My perspective is about data science and in particular the idea of dark data, model generated data to fill in gaps.   The dark data is the largely invisible common ancestor species the clearly shows an introduction of some trait shared among descendant species.

We satisfy ourselves that the common ancestor that expresses the adaptive trait must have existed.

Most complex organisms appear to share some traits with one species and some traits with a different species, but both of these species share little in common.   These two “cousin” species appear to share a more distant common ancestor than the supposed common ancestor that times them to the first species.

Labeling the common ancestor as dark data, as a hypothesis, frees us to consider alternative hypothesis.  Maybe there were one common ancestor for one trait and a different common ancestor for another.   Maybe genetic material can jump between species in other ways than through linear reproduction.   In particular, I imagined some parasite that spends part of its life in one animal and part of its life in another.  Perhaps the parasite can be a carrier of genetic information between species.

I started to invent a fictional explanation of human’s unusual lack of body hair as somehow being transmitted from pigs.   I thought of the various parasites that seem to frequently jump between the species as a possible carrier.

◆ **Actions to take**:
#1 Answer these questions about the dark data post.
(a) What does the writer label the common ancestor as?
(b) What did the writer imagine might carry genetic information between species?
(c) Which human trait did the fictional explanation concern, and from which animal was it said to be transmitted?
#2 Write out the passage of the dark data post starting at "Labeling the common" and ending at "information between species.", and swap "parasite" for "virus".
#3 Translate this sentence from the dark data post into Spanish: "Maybe genetic material can jump between species in other ways than through linear reproduction."
Answer from the dark data post alone.

◆ **Provided data**:
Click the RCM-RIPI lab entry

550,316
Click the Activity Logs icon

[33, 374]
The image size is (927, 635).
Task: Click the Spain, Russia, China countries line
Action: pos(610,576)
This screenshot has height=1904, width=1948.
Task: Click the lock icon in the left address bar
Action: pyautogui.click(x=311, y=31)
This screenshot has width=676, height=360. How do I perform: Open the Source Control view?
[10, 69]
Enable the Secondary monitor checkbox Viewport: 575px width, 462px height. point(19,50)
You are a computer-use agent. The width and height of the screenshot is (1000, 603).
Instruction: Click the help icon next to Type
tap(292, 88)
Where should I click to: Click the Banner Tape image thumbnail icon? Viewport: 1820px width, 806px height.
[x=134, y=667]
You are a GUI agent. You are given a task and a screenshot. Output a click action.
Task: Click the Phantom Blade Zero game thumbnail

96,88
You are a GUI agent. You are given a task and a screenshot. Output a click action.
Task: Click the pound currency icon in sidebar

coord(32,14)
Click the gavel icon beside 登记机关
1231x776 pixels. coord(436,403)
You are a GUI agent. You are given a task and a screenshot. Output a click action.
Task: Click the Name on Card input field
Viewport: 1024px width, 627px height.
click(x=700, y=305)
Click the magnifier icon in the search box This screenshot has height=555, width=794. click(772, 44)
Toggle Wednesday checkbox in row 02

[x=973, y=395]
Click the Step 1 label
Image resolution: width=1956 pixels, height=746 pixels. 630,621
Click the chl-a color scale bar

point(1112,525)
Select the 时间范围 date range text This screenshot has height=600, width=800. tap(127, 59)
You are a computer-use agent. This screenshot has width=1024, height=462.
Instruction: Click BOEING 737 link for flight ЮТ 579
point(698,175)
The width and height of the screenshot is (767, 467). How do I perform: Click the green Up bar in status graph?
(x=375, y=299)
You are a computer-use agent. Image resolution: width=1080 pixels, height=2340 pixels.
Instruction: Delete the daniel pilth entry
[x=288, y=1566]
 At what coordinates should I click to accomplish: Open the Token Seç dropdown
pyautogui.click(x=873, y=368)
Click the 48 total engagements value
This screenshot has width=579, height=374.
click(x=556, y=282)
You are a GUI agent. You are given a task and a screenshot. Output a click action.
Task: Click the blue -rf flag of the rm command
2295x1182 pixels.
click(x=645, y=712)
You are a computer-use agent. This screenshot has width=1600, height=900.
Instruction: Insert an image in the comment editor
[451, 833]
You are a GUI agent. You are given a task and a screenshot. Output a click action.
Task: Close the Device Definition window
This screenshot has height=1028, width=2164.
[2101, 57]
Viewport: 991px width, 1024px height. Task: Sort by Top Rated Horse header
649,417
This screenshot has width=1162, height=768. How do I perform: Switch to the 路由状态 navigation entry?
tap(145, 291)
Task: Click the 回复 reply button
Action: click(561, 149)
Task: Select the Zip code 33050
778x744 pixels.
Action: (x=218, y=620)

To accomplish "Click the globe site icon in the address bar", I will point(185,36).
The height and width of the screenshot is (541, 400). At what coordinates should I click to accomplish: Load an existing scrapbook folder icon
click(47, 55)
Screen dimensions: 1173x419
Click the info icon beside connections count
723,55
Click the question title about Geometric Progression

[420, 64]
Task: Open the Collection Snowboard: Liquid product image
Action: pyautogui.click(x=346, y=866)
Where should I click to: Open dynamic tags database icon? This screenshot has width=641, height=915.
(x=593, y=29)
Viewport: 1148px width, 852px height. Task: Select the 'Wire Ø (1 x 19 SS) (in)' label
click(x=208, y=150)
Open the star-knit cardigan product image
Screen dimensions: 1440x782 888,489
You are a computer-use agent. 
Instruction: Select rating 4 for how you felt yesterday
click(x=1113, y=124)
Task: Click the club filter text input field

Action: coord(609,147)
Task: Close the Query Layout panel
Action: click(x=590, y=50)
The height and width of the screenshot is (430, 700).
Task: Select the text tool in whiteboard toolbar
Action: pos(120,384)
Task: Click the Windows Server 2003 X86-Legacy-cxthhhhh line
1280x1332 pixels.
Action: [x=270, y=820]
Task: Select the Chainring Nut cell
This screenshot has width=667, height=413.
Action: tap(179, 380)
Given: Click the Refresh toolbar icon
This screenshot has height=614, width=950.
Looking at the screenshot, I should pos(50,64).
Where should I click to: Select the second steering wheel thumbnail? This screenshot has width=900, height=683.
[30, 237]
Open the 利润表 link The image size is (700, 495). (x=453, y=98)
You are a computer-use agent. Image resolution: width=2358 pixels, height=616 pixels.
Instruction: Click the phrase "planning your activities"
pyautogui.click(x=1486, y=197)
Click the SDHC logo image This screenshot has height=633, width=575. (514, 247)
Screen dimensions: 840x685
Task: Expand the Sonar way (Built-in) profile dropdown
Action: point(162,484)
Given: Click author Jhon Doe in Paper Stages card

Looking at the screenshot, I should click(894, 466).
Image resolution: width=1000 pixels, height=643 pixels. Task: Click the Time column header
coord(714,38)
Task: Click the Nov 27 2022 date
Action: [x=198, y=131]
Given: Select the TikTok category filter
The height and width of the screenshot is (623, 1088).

◆ **Task responses**:
#1
(a) Dark data, as a hypothesis.
(b) A parasite that spends part of its life in one animal and part of its life in another.
(c) Humans' unusual lack of body hair, transmitted from pigs.

#2
Labeling the common ancestor as dark data, as a hypothesis, frees us to consider alternative hypothesis.  Maybe there were one common ancestor for one trait and a different common ancestor for another.   Maybe genetic material can jump between species in other ways than through linear reproduction.   In particular, I imagined some virus that spends part of its life in one animal and part of its life in another.  Perhaps the virus can be a carrier of genetic information between species.

#3 Tal vez el material genético pueda saltar entre especies de otras maneras que no sean la reproducción lineal.